PROVIDED ENTRIES =
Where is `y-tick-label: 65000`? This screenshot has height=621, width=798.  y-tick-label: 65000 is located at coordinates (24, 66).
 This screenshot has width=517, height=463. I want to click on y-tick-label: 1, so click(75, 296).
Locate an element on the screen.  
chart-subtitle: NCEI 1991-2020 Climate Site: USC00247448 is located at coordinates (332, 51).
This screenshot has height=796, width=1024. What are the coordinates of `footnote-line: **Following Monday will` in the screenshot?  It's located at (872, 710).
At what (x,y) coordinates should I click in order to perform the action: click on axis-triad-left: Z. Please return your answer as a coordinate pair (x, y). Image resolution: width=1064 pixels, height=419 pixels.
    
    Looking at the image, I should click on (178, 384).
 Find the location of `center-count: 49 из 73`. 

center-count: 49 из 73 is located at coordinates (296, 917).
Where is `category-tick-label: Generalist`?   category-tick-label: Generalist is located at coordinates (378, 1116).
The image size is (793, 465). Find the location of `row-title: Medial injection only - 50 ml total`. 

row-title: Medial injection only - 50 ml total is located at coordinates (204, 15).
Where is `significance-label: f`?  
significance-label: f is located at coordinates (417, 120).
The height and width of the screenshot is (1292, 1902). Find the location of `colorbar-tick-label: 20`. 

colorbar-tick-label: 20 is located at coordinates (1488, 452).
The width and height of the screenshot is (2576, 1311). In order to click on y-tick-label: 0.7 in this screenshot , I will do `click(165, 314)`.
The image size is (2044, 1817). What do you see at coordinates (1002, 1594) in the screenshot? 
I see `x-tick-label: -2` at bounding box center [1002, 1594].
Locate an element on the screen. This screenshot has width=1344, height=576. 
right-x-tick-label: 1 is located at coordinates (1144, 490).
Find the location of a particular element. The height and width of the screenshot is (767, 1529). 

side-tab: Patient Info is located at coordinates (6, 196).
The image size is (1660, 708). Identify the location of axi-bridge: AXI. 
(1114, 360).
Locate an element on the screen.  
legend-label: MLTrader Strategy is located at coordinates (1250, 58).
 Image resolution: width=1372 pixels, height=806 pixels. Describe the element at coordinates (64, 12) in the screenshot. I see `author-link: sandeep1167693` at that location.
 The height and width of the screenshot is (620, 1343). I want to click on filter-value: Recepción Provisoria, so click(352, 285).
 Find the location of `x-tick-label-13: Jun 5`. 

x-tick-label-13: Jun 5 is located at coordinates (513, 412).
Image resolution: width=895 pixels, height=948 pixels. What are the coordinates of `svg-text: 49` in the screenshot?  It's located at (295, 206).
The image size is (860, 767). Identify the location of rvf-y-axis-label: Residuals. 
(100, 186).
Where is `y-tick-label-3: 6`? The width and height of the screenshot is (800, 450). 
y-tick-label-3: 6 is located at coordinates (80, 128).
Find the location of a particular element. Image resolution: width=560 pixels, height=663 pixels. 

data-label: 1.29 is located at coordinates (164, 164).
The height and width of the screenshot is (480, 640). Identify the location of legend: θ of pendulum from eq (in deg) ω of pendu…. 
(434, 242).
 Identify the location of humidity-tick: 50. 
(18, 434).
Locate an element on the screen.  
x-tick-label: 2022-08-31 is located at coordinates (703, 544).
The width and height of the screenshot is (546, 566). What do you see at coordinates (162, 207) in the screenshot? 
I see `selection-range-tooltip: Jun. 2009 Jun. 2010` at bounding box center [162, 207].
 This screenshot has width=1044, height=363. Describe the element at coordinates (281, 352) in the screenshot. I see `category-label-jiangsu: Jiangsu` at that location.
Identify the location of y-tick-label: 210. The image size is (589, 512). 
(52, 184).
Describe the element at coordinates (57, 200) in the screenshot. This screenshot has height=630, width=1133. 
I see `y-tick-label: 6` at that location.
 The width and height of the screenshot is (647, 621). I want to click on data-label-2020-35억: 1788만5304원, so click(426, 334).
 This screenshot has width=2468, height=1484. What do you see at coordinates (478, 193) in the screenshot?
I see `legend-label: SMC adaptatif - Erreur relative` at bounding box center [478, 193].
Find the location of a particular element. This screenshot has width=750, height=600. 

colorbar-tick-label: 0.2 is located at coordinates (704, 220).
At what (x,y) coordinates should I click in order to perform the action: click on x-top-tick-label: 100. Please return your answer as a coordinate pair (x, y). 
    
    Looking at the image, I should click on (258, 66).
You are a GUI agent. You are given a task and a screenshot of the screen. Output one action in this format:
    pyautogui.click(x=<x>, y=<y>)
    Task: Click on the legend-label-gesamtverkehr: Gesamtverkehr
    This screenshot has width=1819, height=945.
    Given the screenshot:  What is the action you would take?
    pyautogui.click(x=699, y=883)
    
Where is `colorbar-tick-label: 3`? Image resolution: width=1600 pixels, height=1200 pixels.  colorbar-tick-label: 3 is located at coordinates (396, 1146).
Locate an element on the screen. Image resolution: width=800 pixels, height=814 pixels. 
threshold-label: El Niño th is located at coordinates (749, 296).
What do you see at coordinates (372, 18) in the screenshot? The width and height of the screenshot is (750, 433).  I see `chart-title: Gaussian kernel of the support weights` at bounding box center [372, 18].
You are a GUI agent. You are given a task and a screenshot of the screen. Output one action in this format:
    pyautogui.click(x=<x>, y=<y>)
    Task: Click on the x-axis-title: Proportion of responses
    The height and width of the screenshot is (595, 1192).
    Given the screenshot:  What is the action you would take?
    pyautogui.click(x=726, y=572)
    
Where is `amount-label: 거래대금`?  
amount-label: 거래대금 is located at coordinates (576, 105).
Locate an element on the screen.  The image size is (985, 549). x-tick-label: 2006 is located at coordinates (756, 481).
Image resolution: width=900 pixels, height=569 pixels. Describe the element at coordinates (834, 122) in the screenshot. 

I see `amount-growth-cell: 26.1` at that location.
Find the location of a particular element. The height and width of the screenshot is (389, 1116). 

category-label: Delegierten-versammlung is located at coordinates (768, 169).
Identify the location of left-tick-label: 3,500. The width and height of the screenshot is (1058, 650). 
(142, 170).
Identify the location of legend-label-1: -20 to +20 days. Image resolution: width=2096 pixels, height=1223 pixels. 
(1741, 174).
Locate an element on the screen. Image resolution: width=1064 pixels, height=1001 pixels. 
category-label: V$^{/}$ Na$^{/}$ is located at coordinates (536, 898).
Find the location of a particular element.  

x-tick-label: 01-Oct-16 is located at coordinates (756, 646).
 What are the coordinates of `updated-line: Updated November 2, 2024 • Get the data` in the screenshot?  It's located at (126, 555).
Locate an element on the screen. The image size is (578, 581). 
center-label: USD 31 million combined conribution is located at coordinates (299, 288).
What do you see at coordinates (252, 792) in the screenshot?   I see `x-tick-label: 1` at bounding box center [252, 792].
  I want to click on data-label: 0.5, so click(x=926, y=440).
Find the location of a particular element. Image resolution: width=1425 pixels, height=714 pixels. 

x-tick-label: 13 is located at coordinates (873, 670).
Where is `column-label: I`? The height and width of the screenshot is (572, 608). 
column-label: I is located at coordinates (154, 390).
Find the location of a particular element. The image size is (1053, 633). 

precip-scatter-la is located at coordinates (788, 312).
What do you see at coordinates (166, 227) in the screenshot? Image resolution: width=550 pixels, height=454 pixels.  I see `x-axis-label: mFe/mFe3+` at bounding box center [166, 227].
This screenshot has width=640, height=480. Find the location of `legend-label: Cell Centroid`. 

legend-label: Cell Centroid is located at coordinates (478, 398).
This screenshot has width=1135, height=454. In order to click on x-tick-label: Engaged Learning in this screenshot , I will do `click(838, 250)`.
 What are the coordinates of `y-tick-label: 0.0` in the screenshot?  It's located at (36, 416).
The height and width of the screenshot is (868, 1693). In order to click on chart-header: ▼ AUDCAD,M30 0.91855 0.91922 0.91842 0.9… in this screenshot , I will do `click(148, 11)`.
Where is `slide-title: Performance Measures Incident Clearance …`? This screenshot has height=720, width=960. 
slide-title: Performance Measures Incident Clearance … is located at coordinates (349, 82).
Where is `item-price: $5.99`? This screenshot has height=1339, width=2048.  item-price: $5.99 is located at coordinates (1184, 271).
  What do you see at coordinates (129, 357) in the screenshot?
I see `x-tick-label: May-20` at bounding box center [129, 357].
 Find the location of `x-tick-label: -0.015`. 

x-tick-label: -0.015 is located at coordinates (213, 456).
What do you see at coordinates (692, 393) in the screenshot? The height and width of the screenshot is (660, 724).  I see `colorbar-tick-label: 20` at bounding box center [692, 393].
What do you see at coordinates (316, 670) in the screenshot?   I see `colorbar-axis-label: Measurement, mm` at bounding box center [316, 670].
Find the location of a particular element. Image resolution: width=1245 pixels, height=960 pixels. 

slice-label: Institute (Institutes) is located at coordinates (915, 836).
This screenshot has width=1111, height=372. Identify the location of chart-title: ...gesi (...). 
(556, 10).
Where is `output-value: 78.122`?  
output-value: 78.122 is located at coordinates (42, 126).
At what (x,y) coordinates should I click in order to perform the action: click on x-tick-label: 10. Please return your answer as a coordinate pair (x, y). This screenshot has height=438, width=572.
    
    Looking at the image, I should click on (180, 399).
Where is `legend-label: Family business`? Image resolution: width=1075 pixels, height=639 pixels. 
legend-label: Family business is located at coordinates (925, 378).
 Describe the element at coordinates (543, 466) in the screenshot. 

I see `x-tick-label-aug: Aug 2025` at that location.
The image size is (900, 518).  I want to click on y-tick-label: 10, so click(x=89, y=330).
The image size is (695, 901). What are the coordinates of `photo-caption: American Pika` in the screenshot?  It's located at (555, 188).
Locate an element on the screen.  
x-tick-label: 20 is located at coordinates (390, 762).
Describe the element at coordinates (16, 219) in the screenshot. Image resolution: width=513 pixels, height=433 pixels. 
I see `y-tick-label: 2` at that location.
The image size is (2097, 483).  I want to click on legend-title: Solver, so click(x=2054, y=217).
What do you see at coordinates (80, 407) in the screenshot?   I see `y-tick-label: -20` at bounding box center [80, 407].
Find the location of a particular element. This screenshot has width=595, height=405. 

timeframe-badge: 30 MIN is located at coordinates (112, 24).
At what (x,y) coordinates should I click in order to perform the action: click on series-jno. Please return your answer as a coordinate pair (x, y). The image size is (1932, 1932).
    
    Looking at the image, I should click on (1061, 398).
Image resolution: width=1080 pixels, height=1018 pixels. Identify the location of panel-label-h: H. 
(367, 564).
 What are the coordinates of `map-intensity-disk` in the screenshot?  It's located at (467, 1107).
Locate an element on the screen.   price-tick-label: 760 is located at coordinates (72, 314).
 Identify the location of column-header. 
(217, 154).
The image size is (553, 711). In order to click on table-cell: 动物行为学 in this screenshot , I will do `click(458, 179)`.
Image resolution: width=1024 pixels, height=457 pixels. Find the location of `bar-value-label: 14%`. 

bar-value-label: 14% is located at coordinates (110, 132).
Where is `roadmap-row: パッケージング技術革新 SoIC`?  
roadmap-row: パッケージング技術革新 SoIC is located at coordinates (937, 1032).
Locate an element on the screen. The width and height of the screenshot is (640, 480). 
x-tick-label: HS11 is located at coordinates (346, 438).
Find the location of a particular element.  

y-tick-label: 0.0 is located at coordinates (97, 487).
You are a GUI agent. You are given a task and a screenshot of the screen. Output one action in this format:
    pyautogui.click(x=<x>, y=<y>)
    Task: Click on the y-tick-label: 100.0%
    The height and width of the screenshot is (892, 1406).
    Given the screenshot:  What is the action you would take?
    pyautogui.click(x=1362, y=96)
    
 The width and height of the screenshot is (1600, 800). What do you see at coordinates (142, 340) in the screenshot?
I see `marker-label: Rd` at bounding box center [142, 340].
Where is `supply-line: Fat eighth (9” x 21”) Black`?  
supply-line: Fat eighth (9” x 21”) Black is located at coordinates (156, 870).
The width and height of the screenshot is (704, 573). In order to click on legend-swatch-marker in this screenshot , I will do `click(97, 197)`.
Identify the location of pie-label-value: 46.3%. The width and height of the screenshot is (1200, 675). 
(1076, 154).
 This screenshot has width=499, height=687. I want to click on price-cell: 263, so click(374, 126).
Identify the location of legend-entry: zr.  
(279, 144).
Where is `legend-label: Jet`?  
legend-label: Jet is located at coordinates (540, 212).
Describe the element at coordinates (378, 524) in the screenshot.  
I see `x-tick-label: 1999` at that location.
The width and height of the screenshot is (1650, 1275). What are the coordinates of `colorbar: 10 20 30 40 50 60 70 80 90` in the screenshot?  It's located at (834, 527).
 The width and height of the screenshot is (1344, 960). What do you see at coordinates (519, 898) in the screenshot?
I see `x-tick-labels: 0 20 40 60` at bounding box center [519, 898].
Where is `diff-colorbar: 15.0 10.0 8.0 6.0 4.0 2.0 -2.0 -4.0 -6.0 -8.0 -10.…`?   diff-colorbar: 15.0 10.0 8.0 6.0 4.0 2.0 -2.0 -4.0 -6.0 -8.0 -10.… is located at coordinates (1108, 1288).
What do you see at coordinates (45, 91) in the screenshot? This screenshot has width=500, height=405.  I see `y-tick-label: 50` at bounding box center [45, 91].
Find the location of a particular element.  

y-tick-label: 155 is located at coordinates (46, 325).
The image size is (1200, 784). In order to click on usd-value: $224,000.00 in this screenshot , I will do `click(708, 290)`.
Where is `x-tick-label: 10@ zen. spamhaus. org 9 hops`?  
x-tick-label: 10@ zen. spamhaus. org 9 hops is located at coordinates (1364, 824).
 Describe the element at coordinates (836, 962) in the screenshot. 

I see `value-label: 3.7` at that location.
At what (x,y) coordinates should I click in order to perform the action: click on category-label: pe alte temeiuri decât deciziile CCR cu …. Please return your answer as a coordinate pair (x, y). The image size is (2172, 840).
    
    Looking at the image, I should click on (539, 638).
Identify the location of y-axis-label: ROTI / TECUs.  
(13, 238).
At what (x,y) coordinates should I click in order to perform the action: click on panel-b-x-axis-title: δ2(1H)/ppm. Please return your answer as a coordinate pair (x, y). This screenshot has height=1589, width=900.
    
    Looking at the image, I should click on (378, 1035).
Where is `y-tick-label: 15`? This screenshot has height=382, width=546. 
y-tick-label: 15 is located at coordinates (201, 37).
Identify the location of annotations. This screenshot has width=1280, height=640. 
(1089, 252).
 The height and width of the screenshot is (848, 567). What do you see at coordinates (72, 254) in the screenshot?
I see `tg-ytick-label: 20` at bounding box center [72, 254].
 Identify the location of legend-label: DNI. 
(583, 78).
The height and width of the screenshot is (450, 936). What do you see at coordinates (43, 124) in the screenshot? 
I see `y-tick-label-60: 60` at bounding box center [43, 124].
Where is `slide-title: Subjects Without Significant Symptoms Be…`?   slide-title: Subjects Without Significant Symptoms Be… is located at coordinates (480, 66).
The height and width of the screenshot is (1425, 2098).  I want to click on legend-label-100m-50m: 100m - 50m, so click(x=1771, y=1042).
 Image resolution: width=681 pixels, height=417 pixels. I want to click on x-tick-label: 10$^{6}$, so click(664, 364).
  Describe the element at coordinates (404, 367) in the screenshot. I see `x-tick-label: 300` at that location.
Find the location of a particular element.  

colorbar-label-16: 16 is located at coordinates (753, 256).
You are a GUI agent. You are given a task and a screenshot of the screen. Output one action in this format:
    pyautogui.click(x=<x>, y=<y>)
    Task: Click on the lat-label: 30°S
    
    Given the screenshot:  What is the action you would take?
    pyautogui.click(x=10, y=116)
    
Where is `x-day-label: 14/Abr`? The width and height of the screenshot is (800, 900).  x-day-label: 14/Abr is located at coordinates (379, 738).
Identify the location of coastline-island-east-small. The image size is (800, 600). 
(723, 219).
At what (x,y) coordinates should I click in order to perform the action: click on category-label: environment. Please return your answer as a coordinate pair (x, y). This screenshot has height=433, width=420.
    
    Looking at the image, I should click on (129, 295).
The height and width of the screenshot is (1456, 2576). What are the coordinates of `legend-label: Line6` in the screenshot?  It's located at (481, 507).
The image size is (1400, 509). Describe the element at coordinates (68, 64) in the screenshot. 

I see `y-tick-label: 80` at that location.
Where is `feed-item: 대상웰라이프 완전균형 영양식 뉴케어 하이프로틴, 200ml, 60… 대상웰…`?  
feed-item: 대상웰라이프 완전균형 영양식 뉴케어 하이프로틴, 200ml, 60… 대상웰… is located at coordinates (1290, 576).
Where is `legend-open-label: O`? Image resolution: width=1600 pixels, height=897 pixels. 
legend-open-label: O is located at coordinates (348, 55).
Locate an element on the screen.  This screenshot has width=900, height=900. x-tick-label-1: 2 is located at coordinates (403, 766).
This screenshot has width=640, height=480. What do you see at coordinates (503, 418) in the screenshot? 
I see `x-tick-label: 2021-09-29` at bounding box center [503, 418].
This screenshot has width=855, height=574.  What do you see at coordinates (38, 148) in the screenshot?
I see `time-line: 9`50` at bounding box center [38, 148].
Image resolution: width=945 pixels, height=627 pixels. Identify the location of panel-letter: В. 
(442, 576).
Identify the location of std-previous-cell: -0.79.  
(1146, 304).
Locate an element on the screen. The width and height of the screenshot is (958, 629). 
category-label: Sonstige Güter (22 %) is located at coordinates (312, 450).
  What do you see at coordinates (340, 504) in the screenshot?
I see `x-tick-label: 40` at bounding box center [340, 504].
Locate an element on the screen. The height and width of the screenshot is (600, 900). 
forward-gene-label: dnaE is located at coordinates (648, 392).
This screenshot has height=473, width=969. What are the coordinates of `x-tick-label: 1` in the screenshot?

THE TASK = Can you arrange the data as a numbered list, starting at the line that contains "The image size is (1400, 509)." and stopping after the line that contains "feed-item: 대상웰라이프 완전균형 영양식 뉴케어 하이프로틴, 200ml, 60… 대상웰… is", with blank lines left out?

REPLY =
1. The image size is (1400, 509). Describe the element at coordinates (68, 64) in the screenshot. 
2. I see `y-tick-label: 80` at that location.
3. Where is `feed-item: 대상웰라이프 완전균형 영양식 뉴케어 하이프로틴, 200ml, 60… 대상웰…`?  
4. feed-item: 대상웰라이프 완전균형 영양식 뉴케어 하이프로틴, 200ml, 60… 대상웰… is located at coordinates (1290, 576).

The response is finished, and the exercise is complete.